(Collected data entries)
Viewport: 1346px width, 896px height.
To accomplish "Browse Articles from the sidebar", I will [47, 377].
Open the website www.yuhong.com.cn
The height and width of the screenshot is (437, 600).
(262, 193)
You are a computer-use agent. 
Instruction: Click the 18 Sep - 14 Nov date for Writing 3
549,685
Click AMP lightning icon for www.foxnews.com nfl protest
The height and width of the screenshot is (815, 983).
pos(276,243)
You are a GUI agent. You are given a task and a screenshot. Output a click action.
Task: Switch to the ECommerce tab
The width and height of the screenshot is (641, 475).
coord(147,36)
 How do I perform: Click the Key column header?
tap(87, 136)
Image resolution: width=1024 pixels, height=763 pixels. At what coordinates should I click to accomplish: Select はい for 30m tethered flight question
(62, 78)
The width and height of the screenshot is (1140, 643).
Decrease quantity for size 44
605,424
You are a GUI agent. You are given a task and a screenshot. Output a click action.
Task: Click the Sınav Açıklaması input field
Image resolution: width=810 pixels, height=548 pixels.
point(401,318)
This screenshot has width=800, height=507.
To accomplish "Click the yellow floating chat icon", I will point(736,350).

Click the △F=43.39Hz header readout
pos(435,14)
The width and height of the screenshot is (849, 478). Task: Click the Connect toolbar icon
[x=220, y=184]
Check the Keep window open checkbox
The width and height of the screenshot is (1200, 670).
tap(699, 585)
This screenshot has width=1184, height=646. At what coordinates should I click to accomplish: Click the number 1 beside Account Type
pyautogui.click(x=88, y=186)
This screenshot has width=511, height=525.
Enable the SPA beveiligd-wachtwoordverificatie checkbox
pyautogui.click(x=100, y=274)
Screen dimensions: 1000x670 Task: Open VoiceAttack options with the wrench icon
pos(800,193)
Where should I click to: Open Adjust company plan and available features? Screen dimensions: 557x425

*WRITTEN REQUEST*: Please update the rows above by changing every "This screenshot has" to "The screenshot measures". Leave everything else in them untouched.

*EXERCISE ANSWER*:
Viewport: 1346px width, 896px height.
To accomplish "Browse Articles from the sidebar", I will [47, 377].
Open the website www.yuhong.com.cn
The height and width of the screenshot is (437, 600).
(262, 193)
You are a computer-use agent. 
Instruction: Click the 18 Sep - 14 Nov date for Writing 3
549,685
Click AMP lightning icon for www.foxnews.com nfl protest
The height and width of the screenshot is (815, 983).
pos(276,243)
You are a GUI agent. You are given a task and a screenshot. Output a click action.
Task: Switch to the ECommerce tab
The width and height of the screenshot is (641, 475).
coord(147,36)
 How do I perform: Click the Key column header?
tap(87, 136)
Image resolution: width=1024 pixels, height=763 pixels. At what coordinates should I click to accomplish: Select はい for 30m tethered flight question
(62, 78)
The width and height of the screenshot is (1140, 643).
Decrease quantity for size 44
605,424
You are a GUI agent. You are given a task and a screenshot. Output a click action.
Task: Click the Sınav Açıklaması input field
Image resolution: width=810 pixels, height=548 pixels.
point(401,318)
The screenshot measures width=800, height=507.
To accomplish "Click the yellow floating chat icon", I will point(736,350).

Click the △F=43.39Hz header readout
pos(435,14)
The width and height of the screenshot is (849, 478). Task: Click the Connect toolbar icon
[x=220, y=184]
Check the Keep window open checkbox
The width and height of the screenshot is (1200, 670).
tap(699, 585)
The screenshot measures width=1184, height=646. At what coordinates should I click to accomplish: Click the number 1 beside Account Type
pyautogui.click(x=88, y=186)
The screenshot measures width=511, height=525.
Enable the SPA beveiligd-wachtwoordverificatie checkbox
pyautogui.click(x=100, y=274)
Screen dimensions: 1000x670 Task: Open VoiceAttack options with the wrench icon
pos(800,193)
Where should I click to: Open Adjust company plan and available features? Screen dimensions: 557x425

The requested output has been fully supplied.